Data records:
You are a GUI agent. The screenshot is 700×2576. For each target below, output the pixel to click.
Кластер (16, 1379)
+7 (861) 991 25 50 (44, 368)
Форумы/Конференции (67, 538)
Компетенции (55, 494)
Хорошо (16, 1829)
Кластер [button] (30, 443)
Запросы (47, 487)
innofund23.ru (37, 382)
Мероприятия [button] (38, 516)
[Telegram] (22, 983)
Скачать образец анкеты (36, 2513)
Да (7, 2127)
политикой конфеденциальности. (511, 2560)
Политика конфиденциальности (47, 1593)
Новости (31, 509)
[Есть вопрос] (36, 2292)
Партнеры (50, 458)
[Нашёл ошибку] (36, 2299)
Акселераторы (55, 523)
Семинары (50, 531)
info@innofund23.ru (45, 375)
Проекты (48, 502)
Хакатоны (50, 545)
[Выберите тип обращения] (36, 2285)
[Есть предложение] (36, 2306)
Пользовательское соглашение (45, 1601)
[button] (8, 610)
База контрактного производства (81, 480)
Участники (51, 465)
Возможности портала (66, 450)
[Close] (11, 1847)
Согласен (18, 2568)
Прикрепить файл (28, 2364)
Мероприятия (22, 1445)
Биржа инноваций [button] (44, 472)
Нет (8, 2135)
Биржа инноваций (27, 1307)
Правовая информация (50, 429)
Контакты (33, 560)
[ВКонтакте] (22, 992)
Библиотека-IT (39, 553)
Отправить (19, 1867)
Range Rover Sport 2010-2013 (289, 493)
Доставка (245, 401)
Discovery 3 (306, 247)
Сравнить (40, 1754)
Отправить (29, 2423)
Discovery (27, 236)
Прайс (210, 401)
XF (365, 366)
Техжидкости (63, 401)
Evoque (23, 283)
...
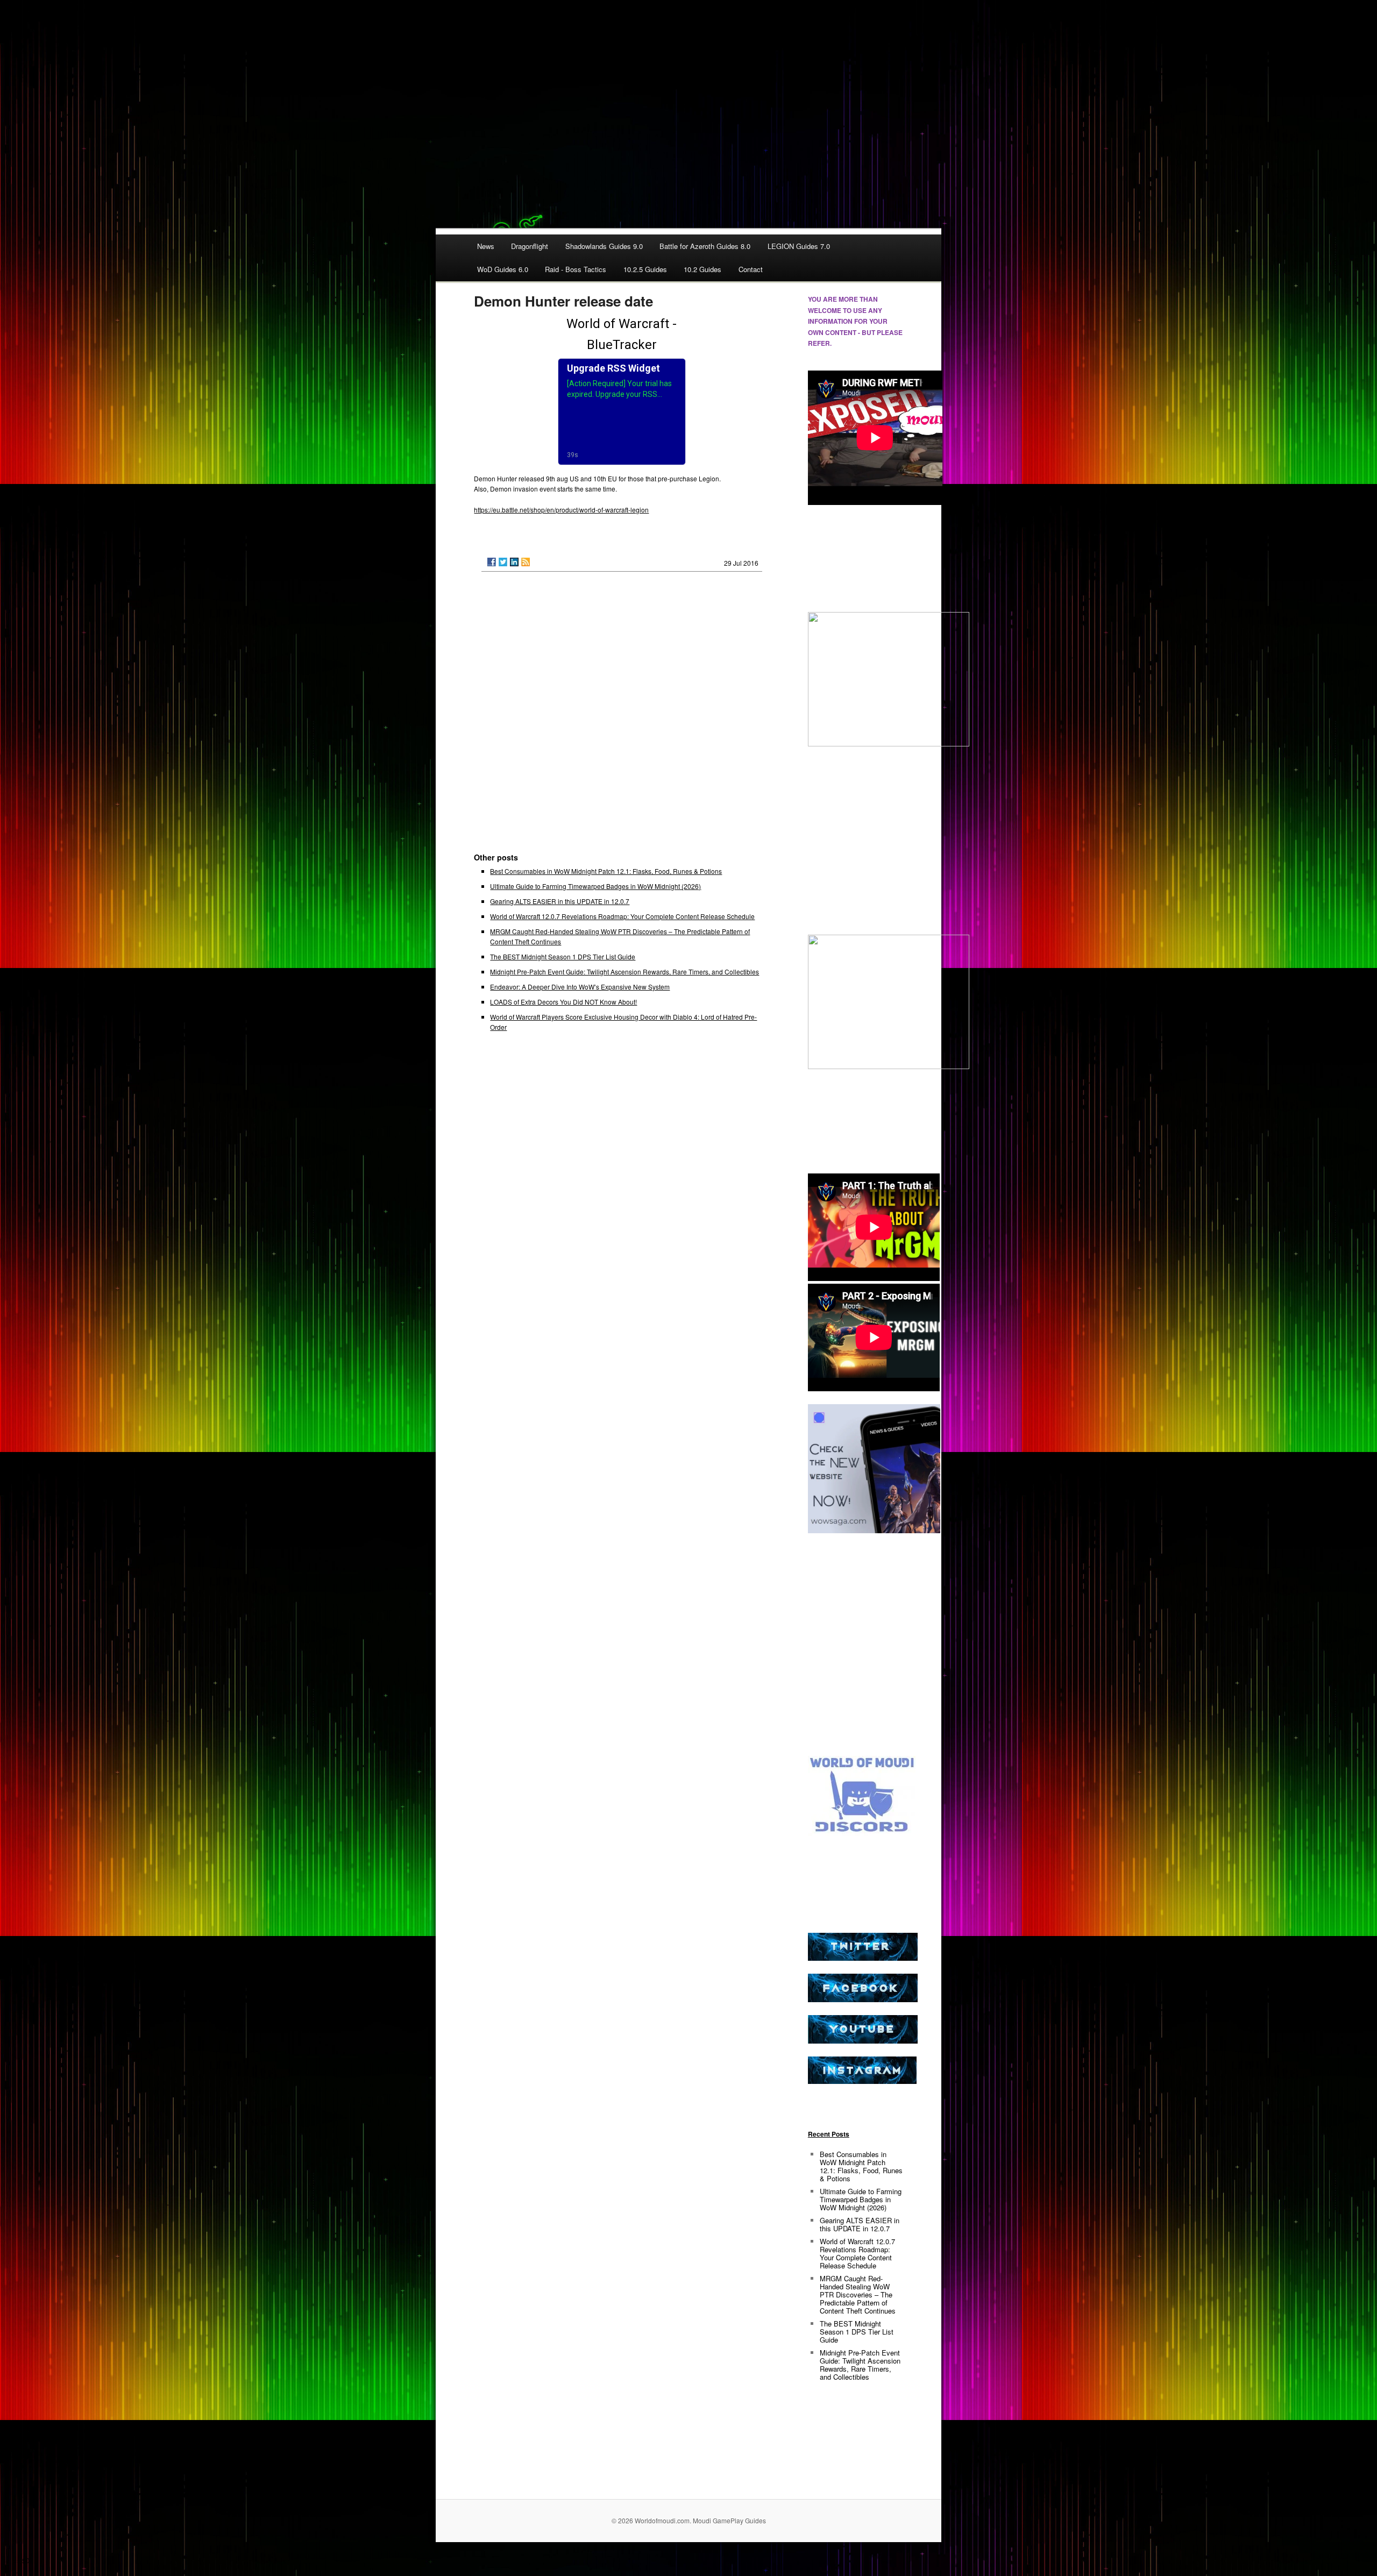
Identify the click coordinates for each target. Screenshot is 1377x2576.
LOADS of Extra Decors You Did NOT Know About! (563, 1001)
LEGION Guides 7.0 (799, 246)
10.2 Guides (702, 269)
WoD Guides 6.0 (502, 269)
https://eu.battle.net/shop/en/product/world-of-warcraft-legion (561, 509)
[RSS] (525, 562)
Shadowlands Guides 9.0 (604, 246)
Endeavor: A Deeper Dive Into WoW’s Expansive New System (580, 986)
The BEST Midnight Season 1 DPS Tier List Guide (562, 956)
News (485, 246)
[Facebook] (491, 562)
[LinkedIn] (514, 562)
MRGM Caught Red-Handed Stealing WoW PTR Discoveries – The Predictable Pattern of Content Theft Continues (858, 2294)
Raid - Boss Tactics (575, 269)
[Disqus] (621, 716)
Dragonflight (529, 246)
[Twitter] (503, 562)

* **Your task**: From the records above, transcribe exactly the run of lines that opens with the line holding "Да (7, 2127)" and closes with the line holding "Доставка (245, 401)", both included.

* **Your solution**:
Да (7, 2127)
политикой конфеденциальности. (511, 2560)
Политика конфиденциальности (47, 1593)
Новости (31, 509)
[Есть вопрос] (36, 2292)
Партнеры (50, 458)
[Нашёл ошибку] (36, 2299)
Акселераторы (55, 523)
Семинары (50, 531)
info@innofund23.ru (45, 375)
Проекты (48, 502)
Хакатоны (50, 545)
[Выберите тип обращения] (36, 2285)
[Есть предложение] (36, 2306)
Пользовательское соглашение (45, 1601)
[button] (8, 610)
База контрактного производства (81, 480)
Участники (51, 465)
Возможности портала (66, 450)
[Close] (11, 1847)
Согласен (18, 2568)
Прикрепить файл (28, 2364)
Мероприятия (22, 1445)
Биржа инноваций [button] (44, 472)
Нет (8, 2135)
Биржа инноваций (27, 1307)
Правовая информация (50, 429)
Контакты (33, 560)
[ВКонтакте] (22, 992)
Библиотека-IT (39, 553)
Отправить (19, 1867)
Range Rover Sport 2010-2013 (289, 493)
Доставка (245, 401)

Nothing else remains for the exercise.